*What the task requires*:
Restate, word for word, the run of lines that starts at the line containing "The width and" and ends with the final line of the listing. Leave pictures out.

____

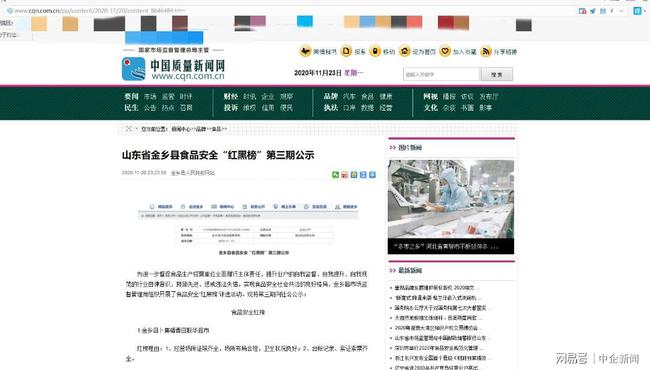
Task: Click the 舆情秘书 airplane icon
Action: tap(305, 51)
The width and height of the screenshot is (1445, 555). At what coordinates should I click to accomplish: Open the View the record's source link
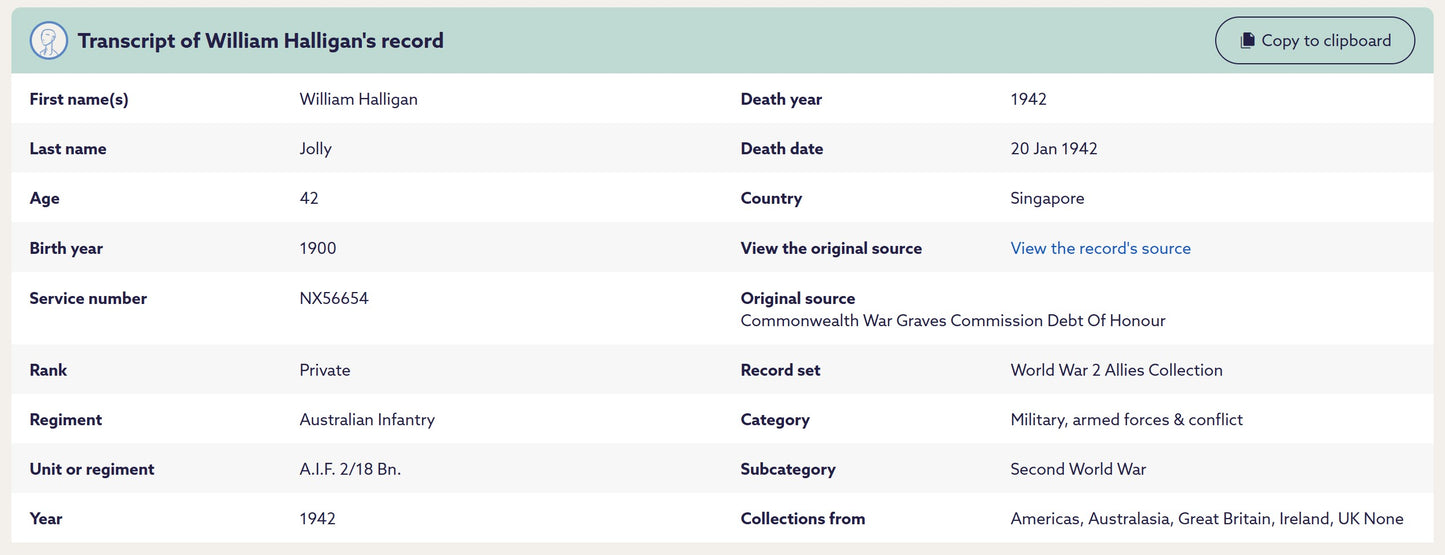pos(1100,248)
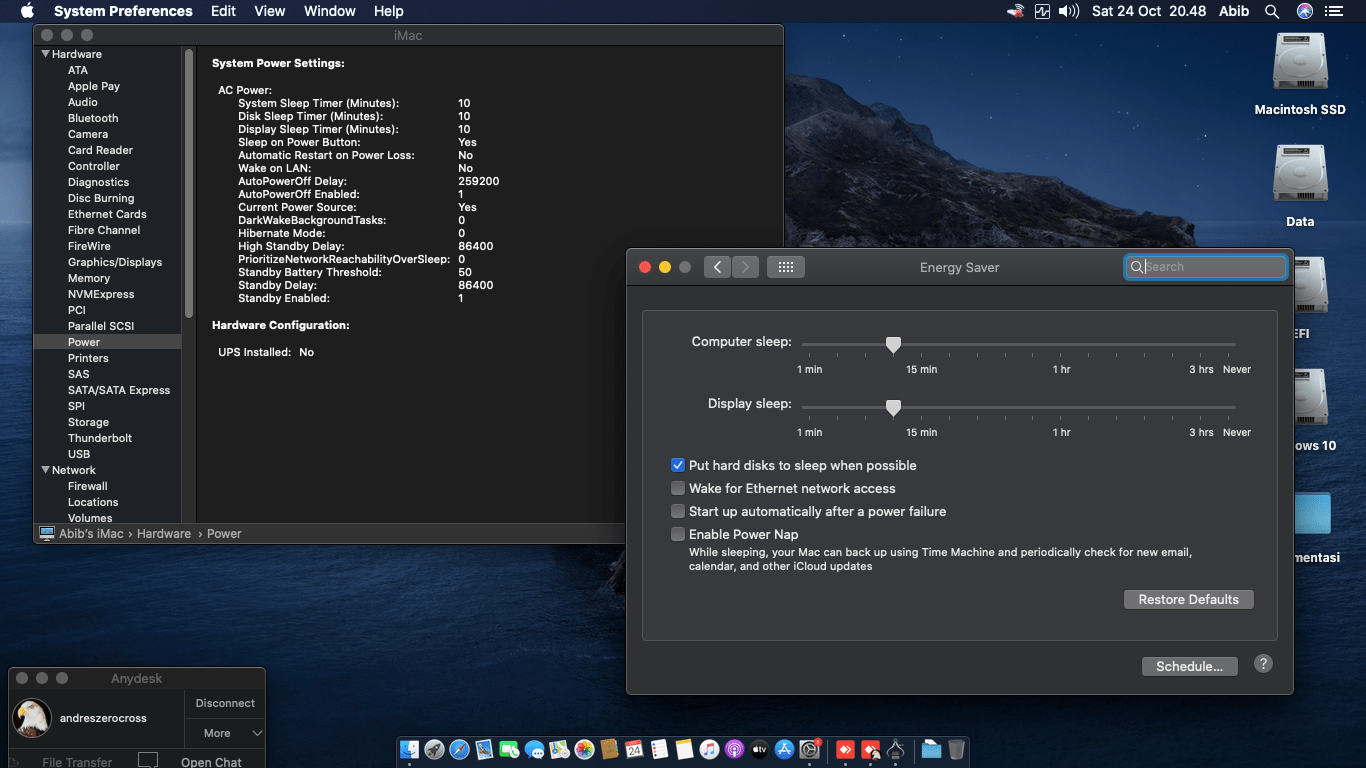
Task: Open the Show All grid in Energy Saver
Action: [x=786, y=266]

____

*Answer below*:
The width and height of the screenshot is (1445, 555). At what coordinates should I click to accomplish: Open the View the record's source link
pos(1100,248)
Task: Open the Show All grid in Energy Saver
Action: [x=786, y=266]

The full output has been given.